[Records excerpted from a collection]

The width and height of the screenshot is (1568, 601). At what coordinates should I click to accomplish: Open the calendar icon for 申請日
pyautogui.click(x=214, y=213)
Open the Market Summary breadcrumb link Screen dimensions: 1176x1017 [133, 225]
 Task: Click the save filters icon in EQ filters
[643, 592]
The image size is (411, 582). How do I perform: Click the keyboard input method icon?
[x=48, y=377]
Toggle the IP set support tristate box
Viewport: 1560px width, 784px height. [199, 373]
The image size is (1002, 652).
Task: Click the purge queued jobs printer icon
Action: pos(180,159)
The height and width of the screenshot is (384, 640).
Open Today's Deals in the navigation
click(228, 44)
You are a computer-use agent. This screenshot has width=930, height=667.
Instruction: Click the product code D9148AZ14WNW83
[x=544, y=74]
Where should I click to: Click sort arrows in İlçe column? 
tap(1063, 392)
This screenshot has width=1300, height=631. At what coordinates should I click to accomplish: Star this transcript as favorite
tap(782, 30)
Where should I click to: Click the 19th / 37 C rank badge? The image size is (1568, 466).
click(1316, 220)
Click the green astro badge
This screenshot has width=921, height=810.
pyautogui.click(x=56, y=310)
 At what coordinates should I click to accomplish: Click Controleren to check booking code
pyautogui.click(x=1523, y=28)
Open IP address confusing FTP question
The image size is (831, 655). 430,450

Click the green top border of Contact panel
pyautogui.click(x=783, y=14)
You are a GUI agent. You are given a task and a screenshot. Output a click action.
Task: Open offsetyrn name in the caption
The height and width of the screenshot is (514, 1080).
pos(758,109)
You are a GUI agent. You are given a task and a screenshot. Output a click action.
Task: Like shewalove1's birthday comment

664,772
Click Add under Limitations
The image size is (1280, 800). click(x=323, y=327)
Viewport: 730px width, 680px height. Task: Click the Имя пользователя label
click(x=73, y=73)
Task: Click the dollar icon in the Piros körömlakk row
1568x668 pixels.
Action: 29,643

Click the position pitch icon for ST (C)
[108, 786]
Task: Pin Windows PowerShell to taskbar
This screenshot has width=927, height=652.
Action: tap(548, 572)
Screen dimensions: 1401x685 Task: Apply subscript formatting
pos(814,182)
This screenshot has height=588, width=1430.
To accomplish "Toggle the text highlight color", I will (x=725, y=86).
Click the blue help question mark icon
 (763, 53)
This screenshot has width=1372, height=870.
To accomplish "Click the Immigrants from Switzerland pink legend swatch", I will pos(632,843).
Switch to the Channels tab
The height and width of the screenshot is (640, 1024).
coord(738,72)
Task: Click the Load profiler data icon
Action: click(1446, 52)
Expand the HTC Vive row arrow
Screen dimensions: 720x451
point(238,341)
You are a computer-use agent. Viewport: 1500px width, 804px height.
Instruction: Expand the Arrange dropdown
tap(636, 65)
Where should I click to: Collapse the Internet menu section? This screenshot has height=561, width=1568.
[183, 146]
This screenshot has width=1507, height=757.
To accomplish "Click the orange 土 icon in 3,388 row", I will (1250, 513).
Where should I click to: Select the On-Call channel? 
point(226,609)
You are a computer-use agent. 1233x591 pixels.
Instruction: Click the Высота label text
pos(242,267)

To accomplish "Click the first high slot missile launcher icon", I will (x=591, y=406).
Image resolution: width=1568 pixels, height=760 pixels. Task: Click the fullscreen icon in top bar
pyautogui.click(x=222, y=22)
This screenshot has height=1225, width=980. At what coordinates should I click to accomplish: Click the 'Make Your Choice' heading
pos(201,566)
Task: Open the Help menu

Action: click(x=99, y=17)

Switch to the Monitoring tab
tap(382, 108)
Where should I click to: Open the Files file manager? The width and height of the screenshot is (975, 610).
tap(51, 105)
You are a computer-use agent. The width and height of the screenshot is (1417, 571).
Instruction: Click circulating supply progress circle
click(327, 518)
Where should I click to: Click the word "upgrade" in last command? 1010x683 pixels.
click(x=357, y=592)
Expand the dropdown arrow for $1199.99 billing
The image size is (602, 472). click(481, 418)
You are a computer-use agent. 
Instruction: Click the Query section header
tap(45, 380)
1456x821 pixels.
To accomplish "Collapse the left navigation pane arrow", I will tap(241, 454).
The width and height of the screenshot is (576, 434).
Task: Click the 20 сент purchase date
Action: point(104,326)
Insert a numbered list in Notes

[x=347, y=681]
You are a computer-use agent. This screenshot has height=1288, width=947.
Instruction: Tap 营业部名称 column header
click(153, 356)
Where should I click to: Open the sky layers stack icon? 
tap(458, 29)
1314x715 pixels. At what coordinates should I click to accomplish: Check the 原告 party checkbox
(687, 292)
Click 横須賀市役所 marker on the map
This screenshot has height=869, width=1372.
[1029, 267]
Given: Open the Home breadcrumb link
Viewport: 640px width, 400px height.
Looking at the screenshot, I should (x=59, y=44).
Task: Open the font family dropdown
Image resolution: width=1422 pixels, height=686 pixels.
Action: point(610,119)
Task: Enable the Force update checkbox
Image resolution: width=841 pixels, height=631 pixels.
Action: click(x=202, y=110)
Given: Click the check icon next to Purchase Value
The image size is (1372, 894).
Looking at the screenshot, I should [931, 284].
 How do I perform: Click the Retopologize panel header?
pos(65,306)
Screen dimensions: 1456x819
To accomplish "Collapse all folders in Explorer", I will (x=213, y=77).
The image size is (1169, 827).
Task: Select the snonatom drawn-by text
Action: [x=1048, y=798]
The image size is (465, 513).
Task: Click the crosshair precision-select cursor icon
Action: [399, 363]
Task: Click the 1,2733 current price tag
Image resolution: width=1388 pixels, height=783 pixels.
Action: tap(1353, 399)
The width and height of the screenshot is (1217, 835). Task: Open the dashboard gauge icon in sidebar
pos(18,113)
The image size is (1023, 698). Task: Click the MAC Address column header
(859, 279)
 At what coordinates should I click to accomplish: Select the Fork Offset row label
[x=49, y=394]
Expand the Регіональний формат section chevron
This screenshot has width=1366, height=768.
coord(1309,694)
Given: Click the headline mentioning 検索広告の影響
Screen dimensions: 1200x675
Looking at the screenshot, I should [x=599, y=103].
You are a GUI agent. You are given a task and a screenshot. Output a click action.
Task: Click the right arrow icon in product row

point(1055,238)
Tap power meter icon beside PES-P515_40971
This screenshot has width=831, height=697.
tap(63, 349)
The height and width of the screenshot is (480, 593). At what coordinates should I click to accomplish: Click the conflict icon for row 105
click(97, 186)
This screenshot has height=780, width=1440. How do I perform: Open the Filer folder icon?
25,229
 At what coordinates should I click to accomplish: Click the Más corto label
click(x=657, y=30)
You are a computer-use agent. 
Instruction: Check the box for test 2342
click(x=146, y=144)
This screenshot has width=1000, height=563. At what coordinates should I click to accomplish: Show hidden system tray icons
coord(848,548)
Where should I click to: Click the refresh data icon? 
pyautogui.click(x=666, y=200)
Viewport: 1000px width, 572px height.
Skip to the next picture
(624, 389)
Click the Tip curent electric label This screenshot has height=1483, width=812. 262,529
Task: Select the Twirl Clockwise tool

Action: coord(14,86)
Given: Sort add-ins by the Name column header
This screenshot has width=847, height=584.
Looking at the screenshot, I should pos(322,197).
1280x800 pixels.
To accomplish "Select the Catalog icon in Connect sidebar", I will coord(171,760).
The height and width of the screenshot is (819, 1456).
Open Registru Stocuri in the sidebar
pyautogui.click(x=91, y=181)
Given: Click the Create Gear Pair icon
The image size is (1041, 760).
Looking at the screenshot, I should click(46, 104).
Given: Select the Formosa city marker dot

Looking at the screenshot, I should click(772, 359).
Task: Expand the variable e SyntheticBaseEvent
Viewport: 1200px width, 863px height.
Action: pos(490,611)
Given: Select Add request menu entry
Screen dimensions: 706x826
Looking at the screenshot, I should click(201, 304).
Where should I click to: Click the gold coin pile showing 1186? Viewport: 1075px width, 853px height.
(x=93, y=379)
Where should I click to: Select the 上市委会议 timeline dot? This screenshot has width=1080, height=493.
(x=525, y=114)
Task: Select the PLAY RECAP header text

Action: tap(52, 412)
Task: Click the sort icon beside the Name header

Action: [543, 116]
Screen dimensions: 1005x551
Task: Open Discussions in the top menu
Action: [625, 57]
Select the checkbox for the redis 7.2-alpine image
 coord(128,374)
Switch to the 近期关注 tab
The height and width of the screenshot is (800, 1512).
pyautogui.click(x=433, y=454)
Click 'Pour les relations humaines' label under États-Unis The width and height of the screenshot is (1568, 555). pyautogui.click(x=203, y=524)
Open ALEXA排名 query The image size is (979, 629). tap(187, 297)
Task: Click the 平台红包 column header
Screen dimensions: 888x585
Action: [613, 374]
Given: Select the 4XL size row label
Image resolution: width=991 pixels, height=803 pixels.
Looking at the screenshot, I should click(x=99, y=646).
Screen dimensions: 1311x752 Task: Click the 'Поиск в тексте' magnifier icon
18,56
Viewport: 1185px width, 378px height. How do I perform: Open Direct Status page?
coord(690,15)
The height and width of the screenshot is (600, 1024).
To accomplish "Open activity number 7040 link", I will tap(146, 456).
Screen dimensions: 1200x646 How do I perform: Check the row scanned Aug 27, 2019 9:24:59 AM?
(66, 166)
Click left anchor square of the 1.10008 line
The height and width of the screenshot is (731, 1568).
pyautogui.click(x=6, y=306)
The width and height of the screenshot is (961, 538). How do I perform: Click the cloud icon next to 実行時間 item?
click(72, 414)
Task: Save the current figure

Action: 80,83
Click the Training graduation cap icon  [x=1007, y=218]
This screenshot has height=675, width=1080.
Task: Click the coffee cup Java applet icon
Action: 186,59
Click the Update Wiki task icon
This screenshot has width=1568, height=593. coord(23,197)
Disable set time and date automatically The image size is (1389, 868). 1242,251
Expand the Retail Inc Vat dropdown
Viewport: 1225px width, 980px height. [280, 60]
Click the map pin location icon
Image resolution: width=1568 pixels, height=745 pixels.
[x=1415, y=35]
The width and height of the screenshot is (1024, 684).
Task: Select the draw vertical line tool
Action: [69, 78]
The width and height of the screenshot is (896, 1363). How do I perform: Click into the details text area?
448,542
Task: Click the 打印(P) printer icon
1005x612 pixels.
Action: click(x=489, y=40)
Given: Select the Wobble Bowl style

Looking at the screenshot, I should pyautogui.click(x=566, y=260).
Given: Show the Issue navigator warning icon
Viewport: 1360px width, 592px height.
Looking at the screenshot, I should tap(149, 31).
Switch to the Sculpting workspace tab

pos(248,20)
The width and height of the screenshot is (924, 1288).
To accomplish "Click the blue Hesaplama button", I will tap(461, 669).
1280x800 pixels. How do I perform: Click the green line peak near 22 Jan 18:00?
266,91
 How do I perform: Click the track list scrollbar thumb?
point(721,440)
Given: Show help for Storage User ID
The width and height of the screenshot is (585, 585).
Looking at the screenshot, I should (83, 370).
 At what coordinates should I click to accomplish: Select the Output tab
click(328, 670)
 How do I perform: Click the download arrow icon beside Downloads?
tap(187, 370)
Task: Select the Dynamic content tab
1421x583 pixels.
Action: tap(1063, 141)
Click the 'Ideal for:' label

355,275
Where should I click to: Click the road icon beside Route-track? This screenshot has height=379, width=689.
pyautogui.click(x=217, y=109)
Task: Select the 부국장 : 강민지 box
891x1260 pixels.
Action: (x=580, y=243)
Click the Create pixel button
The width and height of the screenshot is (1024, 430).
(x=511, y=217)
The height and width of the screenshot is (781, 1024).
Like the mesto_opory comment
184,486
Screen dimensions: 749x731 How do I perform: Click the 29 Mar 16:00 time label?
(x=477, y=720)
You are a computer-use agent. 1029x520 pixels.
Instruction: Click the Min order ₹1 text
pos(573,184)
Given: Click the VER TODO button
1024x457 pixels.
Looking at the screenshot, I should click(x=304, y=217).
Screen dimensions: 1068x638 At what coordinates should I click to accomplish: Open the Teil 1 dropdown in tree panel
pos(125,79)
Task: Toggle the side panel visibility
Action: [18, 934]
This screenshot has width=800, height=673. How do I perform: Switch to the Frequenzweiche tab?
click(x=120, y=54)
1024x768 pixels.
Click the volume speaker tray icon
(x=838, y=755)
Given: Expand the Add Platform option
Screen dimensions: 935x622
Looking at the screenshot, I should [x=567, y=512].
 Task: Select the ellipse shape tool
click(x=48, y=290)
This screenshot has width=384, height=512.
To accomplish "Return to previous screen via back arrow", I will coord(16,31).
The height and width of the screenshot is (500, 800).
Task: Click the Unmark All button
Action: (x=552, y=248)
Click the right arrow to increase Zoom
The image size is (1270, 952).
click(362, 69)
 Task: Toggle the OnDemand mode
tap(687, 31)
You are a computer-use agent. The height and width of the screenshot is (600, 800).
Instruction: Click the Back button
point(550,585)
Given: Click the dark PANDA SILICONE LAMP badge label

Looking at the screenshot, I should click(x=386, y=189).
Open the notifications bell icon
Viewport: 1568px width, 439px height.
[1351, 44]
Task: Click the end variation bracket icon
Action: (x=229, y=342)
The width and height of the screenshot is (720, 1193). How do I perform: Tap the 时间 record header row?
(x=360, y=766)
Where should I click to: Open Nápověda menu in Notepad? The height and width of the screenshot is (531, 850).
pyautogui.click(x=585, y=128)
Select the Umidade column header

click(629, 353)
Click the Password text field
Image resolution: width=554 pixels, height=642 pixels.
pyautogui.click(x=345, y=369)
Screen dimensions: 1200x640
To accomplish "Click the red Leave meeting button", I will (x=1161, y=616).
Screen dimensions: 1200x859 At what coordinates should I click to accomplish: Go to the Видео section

**Problem to solve**
In the data above, which lines lie between the line with "Click the 'Ideal for:' label" and the line with "Given: Click the VER TODO button", inclusive? Print those lines exactly and nothing else.

**Written response**
Click the 'Ideal for:' label

355,275
Where should I click to: Click the road icon beside Route-track? This screenshot has height=379, width=689.
pyautogui.click(x=217, y=109)
Task: Select the 부국장 : 강민지 box
891x1260 pixels.
Action: (x=580, y=243)
Click the Create pixel button
The width and height of the screenshot is (1024, 430).
(x=511, y=217)
The height and width of the screenshot is (781, 1024).
Like the mesto_opory comment
184,486
Screen dimensions: 749x731 How do I perform: Click the 29 Mar 16:00 time label?
(x=477, y=720)
You are a computer-use agent. 1029x520 pixels.
Instruction: Click the Min order ₹1 text
pos(573,184)
Given: Click the VER TODO button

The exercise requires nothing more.